Make the muscle visible — before you need it.

  1. 01

    Take the ambiguous brief.

    Volunteer for the high-ambiguity, full-potential initiative nobody else wants. The conviction-under-fog moments are the ones that translate.

  2. 02

    Track personal delivery metrics.

    Outcomes above 110% of the original mandate. Headcount and spend reallocations of >25%. Decisions made publicly with incomplete data. Build the dossier as you go.

  3. 03

    Reject the budget ceiling, on record.

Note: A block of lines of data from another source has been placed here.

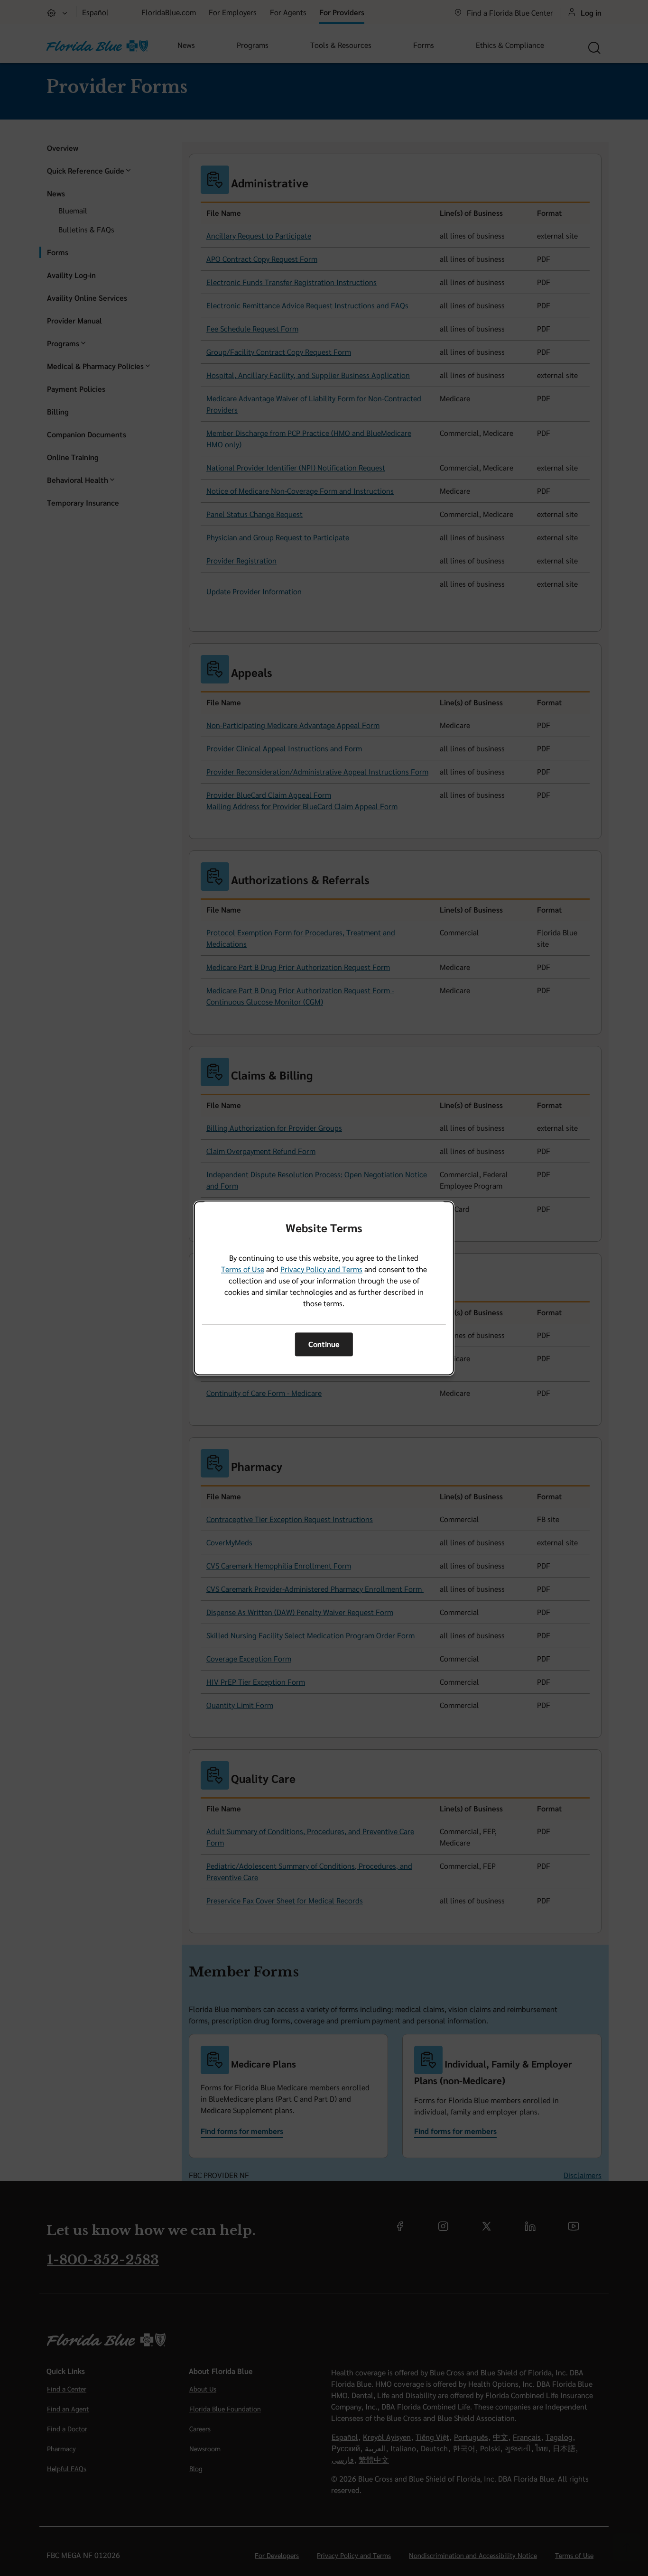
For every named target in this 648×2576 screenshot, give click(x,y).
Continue (324, 1344)
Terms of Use (242, 1269)
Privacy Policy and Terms (321, 1269)
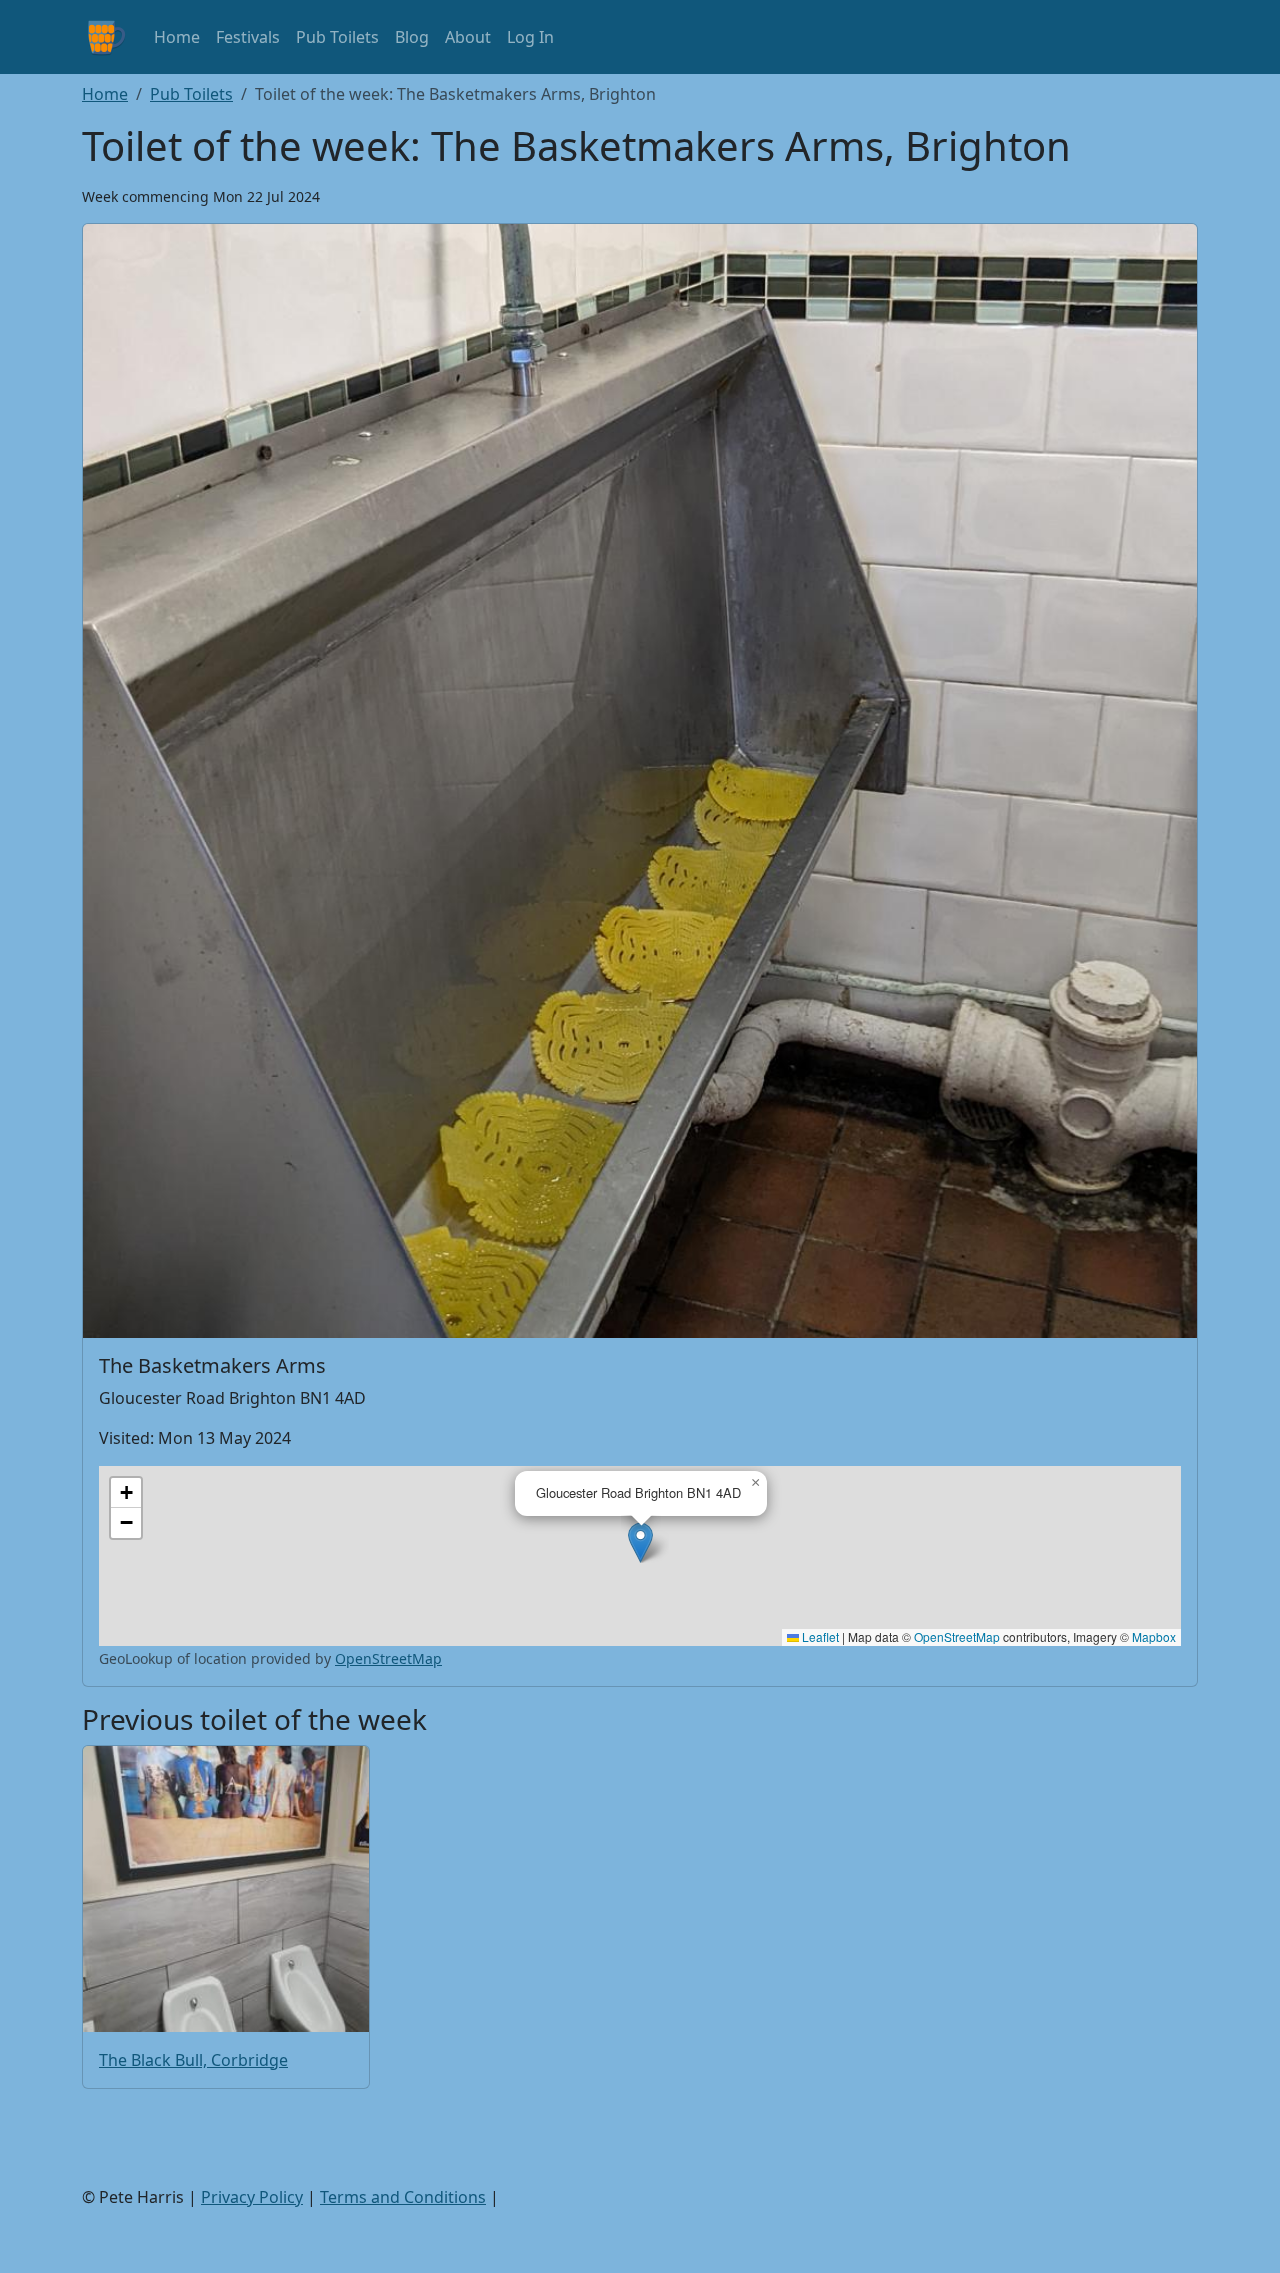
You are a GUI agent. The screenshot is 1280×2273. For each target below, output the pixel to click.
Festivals (248, 37)
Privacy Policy (252, 2197)
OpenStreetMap (957, 1636)
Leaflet (819, 1636)
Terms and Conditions (403, 2197)
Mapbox (1154, 1636)
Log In (530, 37)
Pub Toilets (337, 37)
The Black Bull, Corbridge (193, 2060)
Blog (412, 37)
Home (177, 37)
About (468, 37)
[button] (640, 1542)
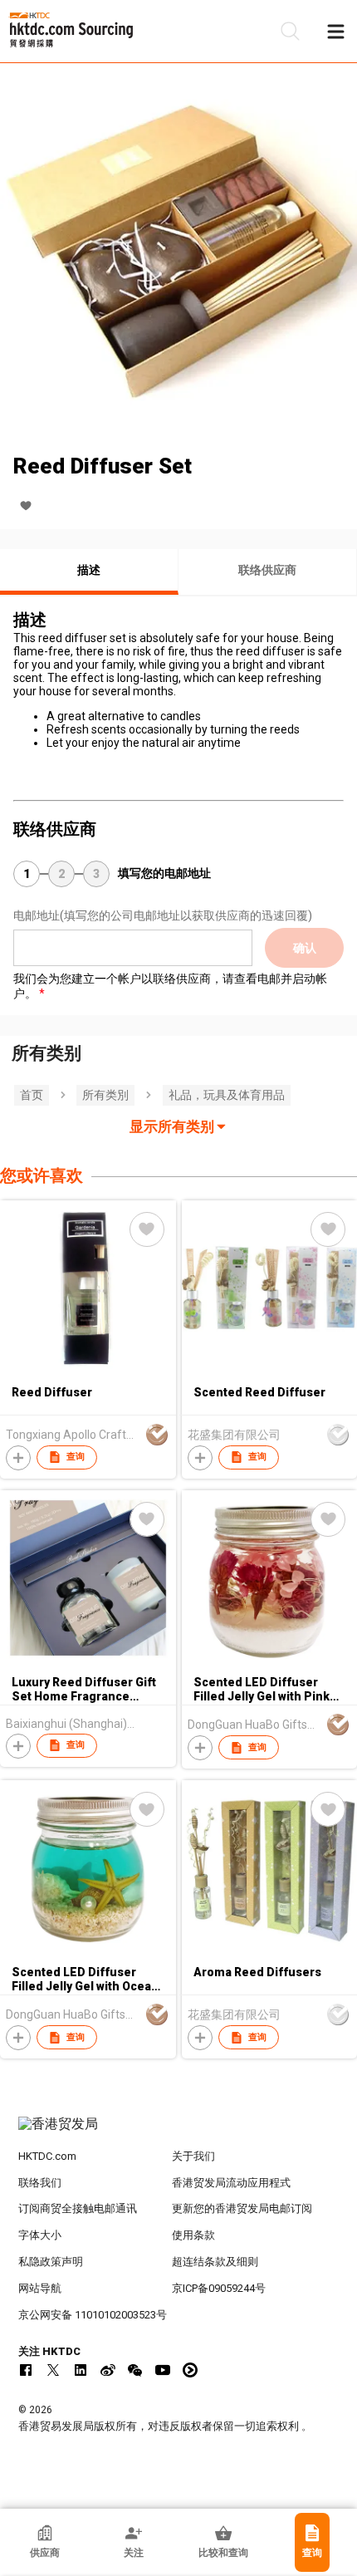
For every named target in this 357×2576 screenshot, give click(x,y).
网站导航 (39, 2288)
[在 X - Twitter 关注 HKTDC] (53, 2370)
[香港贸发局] (179, 2132)
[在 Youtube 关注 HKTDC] (162, 2370)
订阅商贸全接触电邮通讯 (77, 2208)
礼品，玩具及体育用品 (227, 1095)
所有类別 (105, 1095)
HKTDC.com (47, 2156)
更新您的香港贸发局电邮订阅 (242, 2208)
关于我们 (193, 2156)
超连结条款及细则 (215, 2261)
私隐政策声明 (50, 2261)
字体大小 (39, 2235)
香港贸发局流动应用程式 (231, 2182)
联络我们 (39, 2182)
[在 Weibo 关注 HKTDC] (107, 2370)
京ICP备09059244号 (219, 2288)
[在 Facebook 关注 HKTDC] (25, 2370)
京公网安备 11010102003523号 (92, 2315)
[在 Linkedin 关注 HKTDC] (80, 2370)
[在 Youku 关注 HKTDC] (190, 2370)
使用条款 (193, 2235)
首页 (31, 1095)
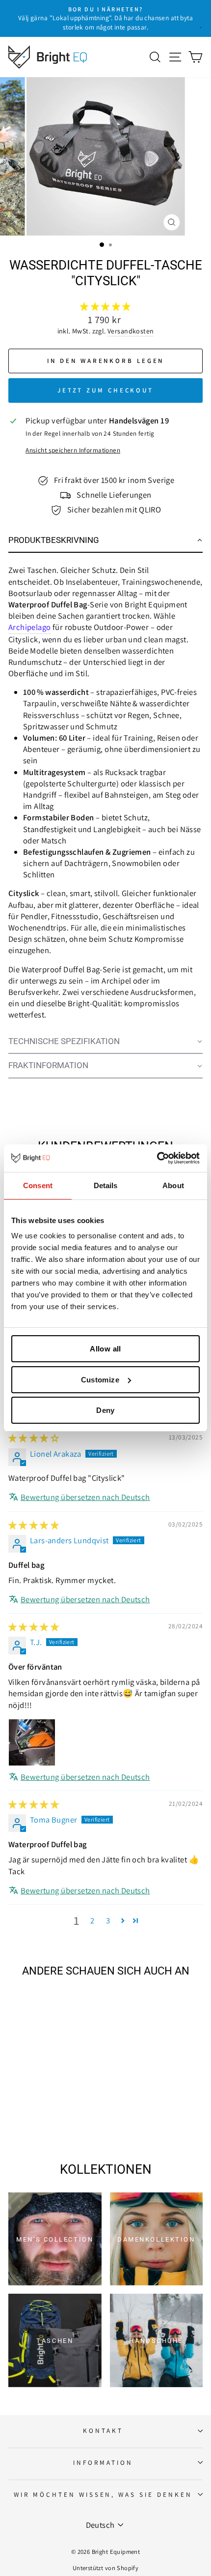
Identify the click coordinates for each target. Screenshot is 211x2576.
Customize (100, 1380)
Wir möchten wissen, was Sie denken (103, 2494)
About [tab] (173, 1185)
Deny (105, 1410)
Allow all (105, 1349)
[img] (33, 1438)
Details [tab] (106, 1185)
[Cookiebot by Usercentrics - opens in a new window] (157, 1158)
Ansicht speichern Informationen (73, 450)
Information (103, 2462)
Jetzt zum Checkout (105, 390)
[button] (105, 306)
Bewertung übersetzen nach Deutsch (85, 1497)
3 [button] (108, 1920)
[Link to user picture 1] (31, 1742)
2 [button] (92, 1920)
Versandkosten (130, 331)
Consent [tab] (38, 1185)
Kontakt (103, 2430)
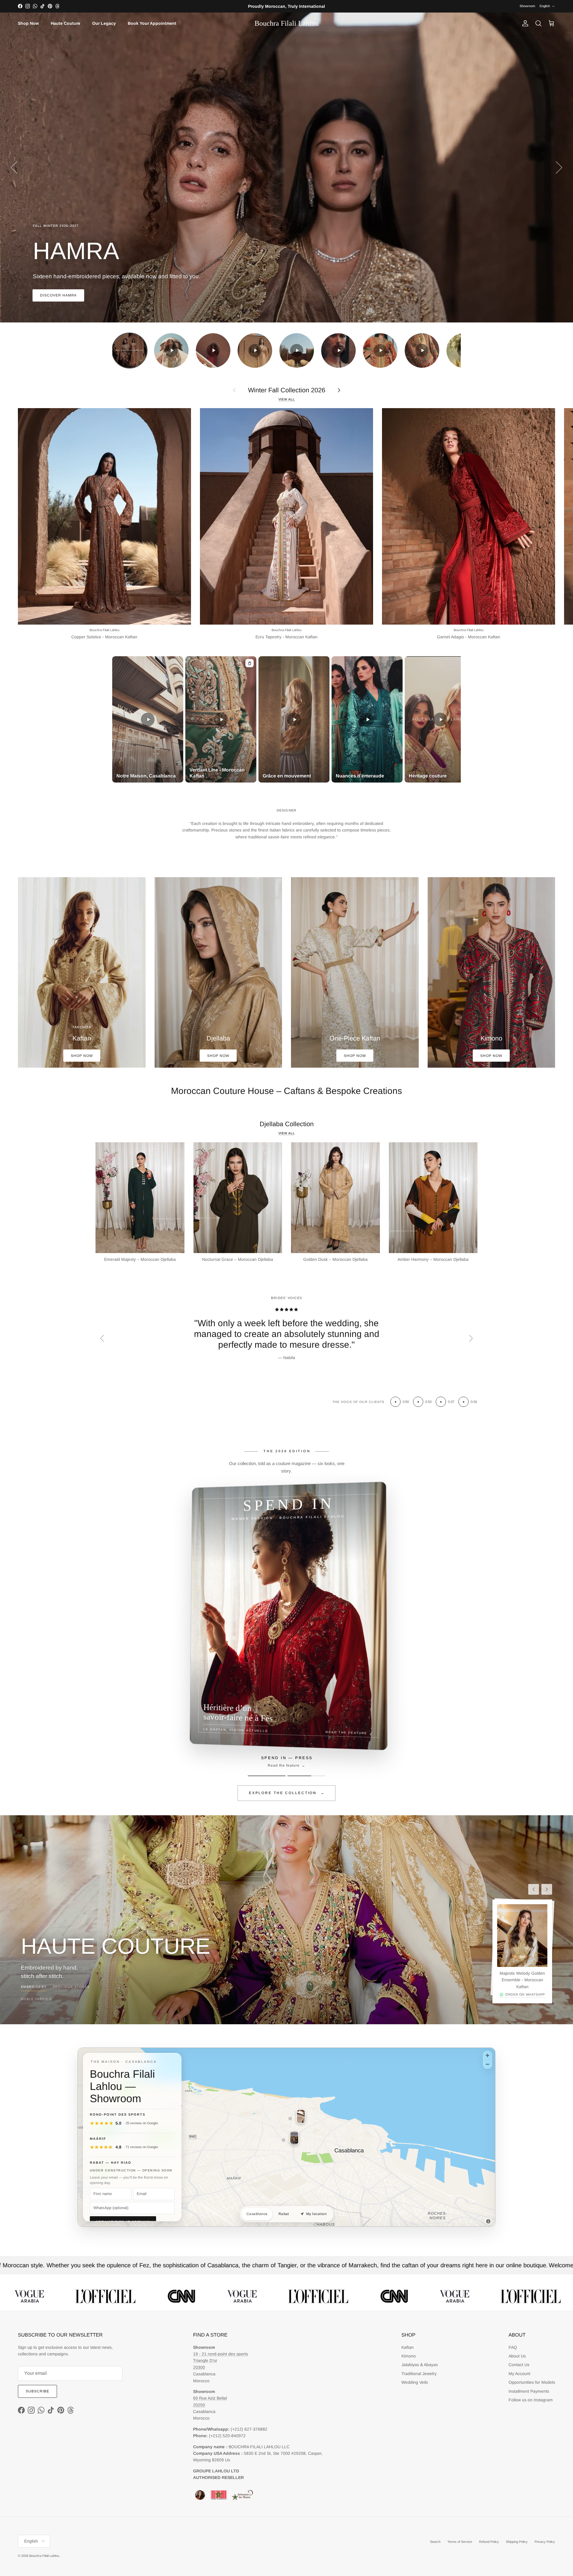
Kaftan (407, 2347)
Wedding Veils (414, 2382)
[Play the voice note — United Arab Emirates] (395, 1402)
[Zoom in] (487, 2055)
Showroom (527, 6)
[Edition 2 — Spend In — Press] (306, 1775)
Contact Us (519, 2364)
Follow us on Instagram (531, 2399)
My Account (519, 2373)
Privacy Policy (545, 2541)
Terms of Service (459, 2541)
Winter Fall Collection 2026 (286, 390)
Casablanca (257, 2214)
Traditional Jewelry (419, 2373)
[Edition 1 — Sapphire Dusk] (267, 1775)
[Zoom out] (487, 2064)
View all (286, 399)
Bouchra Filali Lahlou (44, 2555)
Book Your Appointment (152, 23)
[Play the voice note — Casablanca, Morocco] (418, 1402)
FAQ (513, 2347)
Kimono (408, 2356)
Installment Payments (529, 2391)
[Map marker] (290, 2119)
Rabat (283, 2214)
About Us (517, 2356)
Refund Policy (489, 2541)
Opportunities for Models (532, 2382)
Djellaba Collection (287, 1124)
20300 (199, 2367)
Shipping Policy (517, 2541)
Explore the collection (287, 1793)
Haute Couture (65, 23)
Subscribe (37, 2391)
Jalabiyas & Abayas (419, 2364)
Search (435, 2541)
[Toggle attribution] (488, 2221)
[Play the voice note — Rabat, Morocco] (441, 1402)
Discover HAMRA (58, 295)
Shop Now (28, 23)
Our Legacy (104, 23)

    The single strongest signal is a documented full-potential plan you proposed and then delivered against — separate from, and beyond, what the corporate planning process asked for.

Value creation has always hinged less on grand strategy than on disciplined execution. Longer holding periods and the shift to operational cash generation have simply raised the stakes.

PLCs offer scale and resources but risk diffusion. Modern PE demands intensity and ownership over extended timelines, but rewards those who deliver relentlessly. The executives who thrive across both worlds are those who treat delivery as a personal imperative — moving decisively despite ambiguity, rejecting incrementalism for full potential, and building accountable cultures.

By identifying, empowering, and emulating these high performers, PE firms can turn the corporate talent paradox into their greatest competitive advantage. In an era of elevated multiples, longer holds, and rising LP expectations, this delivery mindset is not optional. It is the edge that separates survivors from leaders.